== Extract provided ==
○ ○ ○ ○ ○ ○ ○
Keywords: SARS-CoV-2, COVID-19, Fusion inhibitors, Antiviral drugs

INTRODUCTION

The SARS-CoV-2 pandemic that began in 2019 has posed a significant threat worldwide. In the past two decades, three coronaviruses have emerged and endangered public health, including the severe acute respiratory syndrome coronavirus (SARS-CoV), Middle East respiratory syndrome CoV (MERS-CoV), and SARS-CoV-2 (Peeri et al., 2020). Until the moment, there is no approved drug for treating SARS-CoV-2 infection. Therefore, discovery of new potential chemotherapeutics is an urgent demand.
○ ○ ○ ○ ○ ○ ○
== Your instructions ==
Continue the introduction on SARS-CoV-2 fusion inhibitors from its last sentence. The entries after this have nothing to do with the work.
○ ○ ○ ○ ○ ○ ○
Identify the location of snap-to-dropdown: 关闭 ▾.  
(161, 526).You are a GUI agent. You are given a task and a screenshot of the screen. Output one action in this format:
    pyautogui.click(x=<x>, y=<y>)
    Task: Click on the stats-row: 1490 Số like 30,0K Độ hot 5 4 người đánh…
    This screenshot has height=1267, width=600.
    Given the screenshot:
○ ○ ○ ○ ○ ○ ○
== Result of this exercise ==
The viral CoV genome encodes four structural proteins: spike, membrane (M), envelope (E), and nucleocapsid (N). Viral membrane fusion is an essential step of virus replication, which is accomplished by the viral spike and leads to the fusion of the viral and cell membranes (Bosch et al., 2003). The CoV S protein is composed of two subunits, S1 and S2. S1 binds the host cell angiotensin-converting enzyme-2 (ACE2) receptor (Song et al., 2018; Hoffmann et al., 2020). Cleavage of S1 by host cell proteases exposes a highly hydrophobic membrane-binding domain of the S2 subunit (Kirchdoerfer et al., 2016). The S2 subunit contains two domains, heptad repeat domain 1 (HR1) and heptad repeat domain 2 (HR2). HR1 forms a homotrimer exposing three hydrophobic pockets on its surface, which host the HR2 domain during the active fusion process (Xia et al., 2014). An HR domain is composed of tandem repeat motifs of seven residues (named a-g). Of the seven residues, the first (a) and fourth (d) are predominantly hydrophobic or bulky (Gao et al., 2013).

From a therapeutic perspective, fusion inhibitors have been successfully used in inhibiting viral infections as they harbor intrinsic ability to prevent the fusion of viral and cellular membranes. In this study, we investigated a current knowledge gap in the discovery of anti-SARS-CoV-2 fusion drugs. First, the inhibitory properties of a truncated 24-mer peptide (peptide #1) and a 36-mer peptide (peptide #2) were compared. The results indicated strong inhibition of S-mediated cell-cell fusion and SARS-CoV-2 pseudovirus activity. In addition, ten peptide #2 analogs were developed. The structural and molecular aspects of the associated inhibitory properties are discussed.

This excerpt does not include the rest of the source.